1. BOOK 4 AND DISCONTINUITY

Propertius’ fourth book is a spectacular, and bewildering, creation, unlike anything else in Augustan poetry. The reader encounters a dazzling series of poems sensationally diverse in subject and speakers; the diversity is obviously meaningful rather than random. What underlies the book, paradoxically, and most generates its impact and its questioning, is discontinuity (and continuity). The introduction will pursue this subject through various interlocking areas, and in doing so will supply context and essential information.1

   Though the analysis would still obtain without attention to the abstract idea, continuity was a vital concern of ancient philosophy and literary theory; it had bearing both on genre and on Roman history. Time and our experience of it was thought to be or seem continuous. Roman history was considered an unbroken series of events from Aeneas to the present and will have appeared so in Ennius’ and Livy’s realizations, however each work varied in internal narrative pace. In general terms, oneness and continuity were thought to go together (i.e. discontinuity excluded oneness), even if continuity implied a division of one thing into parts. The more elevated literary genres offered, as a basis of their unity, a ‘continuous andsingle’ action (Arist. Poet. 1452a14–15, of tragedy), a perpetuum argumentum, like Iliad or Annales (Varro Men. fr. 396 Cèbe). Narrative sequence in these genres thus mirrors their representation of continuous time. (Narrative ellipses, analepses etc. complicate the picture.) The master elegist Callimachus claims to be faulted for not writing a work which was one and continuous (ἓν ἄειcμα διηνεκέc, Aet. fr. 1.3 Massimilla). Horace implicitly contrasts himself with those who write unum opus . . . carmine perpetuo in praise of the city of Athens (C. 1.7.5–7).2

   P.’s approach to his book and to Roman history is multiply and abundantly discontinuous; discontinuity in chronology and in reading sequence are intimately connected. Critics rightly seek connections between the poems and blurrings between the types of poems; as will be seen, these are numerous and crucial. But this impulse should not make us underplay the disconcerting and forcefully conflicting elements in the book.

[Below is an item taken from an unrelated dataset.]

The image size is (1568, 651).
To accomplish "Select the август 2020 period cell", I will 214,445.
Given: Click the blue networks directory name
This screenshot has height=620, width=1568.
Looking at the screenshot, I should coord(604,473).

If we represent continuity loosely by the one-way series of seamlessly joining entities abcde . . . , then some of the types of discontinuity in book 4 may be represented as (i) az (ii) ca (iii) aδ. In (i), the beginning and end of a chronological series (the history of Rome) are confronted and so maximize the gap and the disparity: cf. e.g. the conjunction of 4.4 and 4.5, or the depiction of Rome’s beginnings 4.1.1–38. One may contrast the aim of ancient philosophy and modern mathematics to achieve continuity by eliminating or minimizing a gap. In book 4 the maximum gap can be combined (as in the sequences 4.3–4.4 or 4.8–4.9) with (ii), a movement against the arrow of time. (ii) occurs most dramatically in the sequence 4.7–4.8, from Cynthia dead to Cynthia living (see introduction to 4.8). It can be combined (as in 4.5–4.6) with (iii). In (iii) material of a startlingly different nature appears in a successive poem, or even within a poem (as in the sequence 4.8.1–26). It is this type of discontinuity, found all over the book, which most directly transgresses P.’s generic norms: for the world of books 1 and 2 is largely homogeneous, whereas narrative sequence between poems arises infrequently in love-elegy’s universe of incessant but reversible change. The jump from 4.2 to 4.3 is an early example of (iii). One may indeed see in book 4 a rough underlying pattern of aetiological poems alternating with non-aetiological poems, first singly then in pairs (4.7–8, 9–10); but the conflict within 4.1 prevents us from seeing this as straightforward or unproblematic. And the crossings (4.4 ancient love, 4.6 modern aetiology etc.) increase unexpectedness without diminishing discontinuity. Book 4 is pervaded by an aesthetic of meaningful surprise.3


2. CONTEMPORARY CONTEXT

The book will not have appeared before 16 BC. In that year (4.6.77–8n.) the Sugambri, a German tribe, defeated M. Lollius (probable allusion 4.1.95–6); they were forced, however, to sign a treaty by Augustus’ arrival in 16. It is to this submission that 4.6.77 memoret seruire Sugambros is most aptly referred, rather than to their later crushing by Drusus (cf. Epiced. Drus. 17–18, 311) and then Tiberius. The submission is also spoken of in Horace’s Odes 4 (14.51–2), perhaps published in early 13. The death of Cornelia is less enlightening. 4.11.65–6, which date her death to her brother’s consulship, are probably spurious; the consulship is 18 BC, or less probably 16. If the synchronism of death and consulship should be correct, the earlier the poem marking her death is published the better.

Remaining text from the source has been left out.